まぁよくある内容で、番号を忘れただの鍵が曲がっただの様々でこういうのはフロントが管理しているマスターキー1本あればすぐ解決するのだが、、。
「なんだって?」
『セキュリティボックスが開かなくなったらしいんですけど、、。』
「そこの鍵持ってきなー。」
『いやそれがキーレスのやつがある部屋で面倒で、、。』
「あちゃー、そりゃ面倒かもな、、どんまい!」
『いってきまーす、、。』
そう、今言った通りキーレスの金庫、つまりはいい金庫で内部システムで全てが管理されてるものでこれがまた時間がかかる。
たまたま個人的に機械系の学校に行ってただけあってなんとなくはわかるんだけど、説明書通りやっても30分はかかるしなかなかに面倒な仕事なんですよね。
いやー、やってくれたなー。
コンコン
「はーい、、あ!ごめんなぁー!こんな遅い時間に。」
『、、、田村様遅くなりましてすみません、入らせていただいてもよろしいですか。』
「もうー誰もいないんだから仕事モードじゃなくてもええやん。」
すごい馴れ馴れしく話してくるこの人は田村保乃。
一応恋人である。
知ってる人だから文句をぶちまけてやりたいところなんだけど、今はお客様なのでそんな事は言わない。

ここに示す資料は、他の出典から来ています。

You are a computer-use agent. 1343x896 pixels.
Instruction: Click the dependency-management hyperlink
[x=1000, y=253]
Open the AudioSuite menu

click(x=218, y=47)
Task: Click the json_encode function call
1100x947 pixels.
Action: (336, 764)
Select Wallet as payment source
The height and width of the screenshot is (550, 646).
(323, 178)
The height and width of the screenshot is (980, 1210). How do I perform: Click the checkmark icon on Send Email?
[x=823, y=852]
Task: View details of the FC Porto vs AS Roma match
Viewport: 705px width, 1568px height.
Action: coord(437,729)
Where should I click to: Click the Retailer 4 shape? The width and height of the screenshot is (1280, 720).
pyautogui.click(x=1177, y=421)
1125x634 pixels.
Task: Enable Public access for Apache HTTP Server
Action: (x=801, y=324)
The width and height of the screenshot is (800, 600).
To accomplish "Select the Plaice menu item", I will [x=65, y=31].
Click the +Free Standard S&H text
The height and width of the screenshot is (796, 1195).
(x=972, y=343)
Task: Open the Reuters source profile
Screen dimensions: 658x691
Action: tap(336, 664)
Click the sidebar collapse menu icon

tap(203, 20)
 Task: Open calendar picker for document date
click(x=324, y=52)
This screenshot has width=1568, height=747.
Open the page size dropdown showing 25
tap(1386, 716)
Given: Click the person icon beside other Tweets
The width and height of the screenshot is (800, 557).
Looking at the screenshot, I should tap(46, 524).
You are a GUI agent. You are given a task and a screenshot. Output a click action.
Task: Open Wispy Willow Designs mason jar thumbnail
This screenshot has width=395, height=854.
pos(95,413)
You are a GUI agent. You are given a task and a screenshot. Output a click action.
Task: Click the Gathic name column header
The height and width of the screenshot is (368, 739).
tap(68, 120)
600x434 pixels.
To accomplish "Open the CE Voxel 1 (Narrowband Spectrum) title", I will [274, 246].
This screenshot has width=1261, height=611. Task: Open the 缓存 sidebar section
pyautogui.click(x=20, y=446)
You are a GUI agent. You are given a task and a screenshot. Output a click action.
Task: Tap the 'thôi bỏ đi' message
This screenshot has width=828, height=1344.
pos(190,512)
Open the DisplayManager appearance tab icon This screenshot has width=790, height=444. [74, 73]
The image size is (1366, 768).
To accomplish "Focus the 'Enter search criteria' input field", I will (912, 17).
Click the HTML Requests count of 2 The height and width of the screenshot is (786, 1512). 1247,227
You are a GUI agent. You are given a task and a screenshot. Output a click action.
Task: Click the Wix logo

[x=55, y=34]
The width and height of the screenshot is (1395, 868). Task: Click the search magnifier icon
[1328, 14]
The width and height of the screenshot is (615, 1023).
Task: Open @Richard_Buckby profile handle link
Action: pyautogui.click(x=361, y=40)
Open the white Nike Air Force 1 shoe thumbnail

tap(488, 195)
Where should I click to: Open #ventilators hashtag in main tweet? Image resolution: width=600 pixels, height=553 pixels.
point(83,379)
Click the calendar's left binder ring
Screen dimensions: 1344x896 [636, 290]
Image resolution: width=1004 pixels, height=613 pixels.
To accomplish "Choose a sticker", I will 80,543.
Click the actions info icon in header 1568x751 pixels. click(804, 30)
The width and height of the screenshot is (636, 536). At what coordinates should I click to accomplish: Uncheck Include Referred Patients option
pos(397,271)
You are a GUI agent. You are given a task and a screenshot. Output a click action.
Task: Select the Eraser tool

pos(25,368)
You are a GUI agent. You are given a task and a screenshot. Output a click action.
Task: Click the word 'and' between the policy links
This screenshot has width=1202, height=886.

何を入れてるか聞くと財布と身分証明書入れを入れているらしい。
貴重品入れだしそりゃそうかと思いながら作業にかかる時間と、お客様の貴重品ということで立ち会いをしていただくことを説明する。
作業に入り始めて20分、中々に面倒くさい。
『んー、、なんでだろうな。』
田村「なんか飲み物買ってこよか?」
『大丈夫です。』
田村「買ってくるなー。」
余計な時間をかけたくないと言ったら彼女はきっと怒るだろうな。
かといっていない間に作業するなんてありえないから大人しく待つことにする。
田村「はい。」
『いえ、いただけませんよ。』
田村「いつまでそんな堅苦しい喋り方なんよー。」
5分くらいで帰ってきたと思ったら両手に握られていたのは温かいお茶が2本。
隣にしれっと座って肩に頭を預けてくる。
『あのー、、。』
田村「んー?」
『離れていただいてもよろしいですか。』
田村「なんでよー。」
『仕事中ですので。』
田村「、、、。(ジーーッ)」
『はぁ、、集中したいんだけど。』
田村「わかってんねんけど久しぶりやから。」
『それはごめん。』
田村「ううん、仕事はしゃーないもん。」
いつもは都内のホテルだけどヘルプでたまたま1ヶ月だけ名古屋のホテルに勤めている。
たまたまツアーと被ってたまたまこのホテルに宿泊したというなんとも奇跡的な事態がおきた。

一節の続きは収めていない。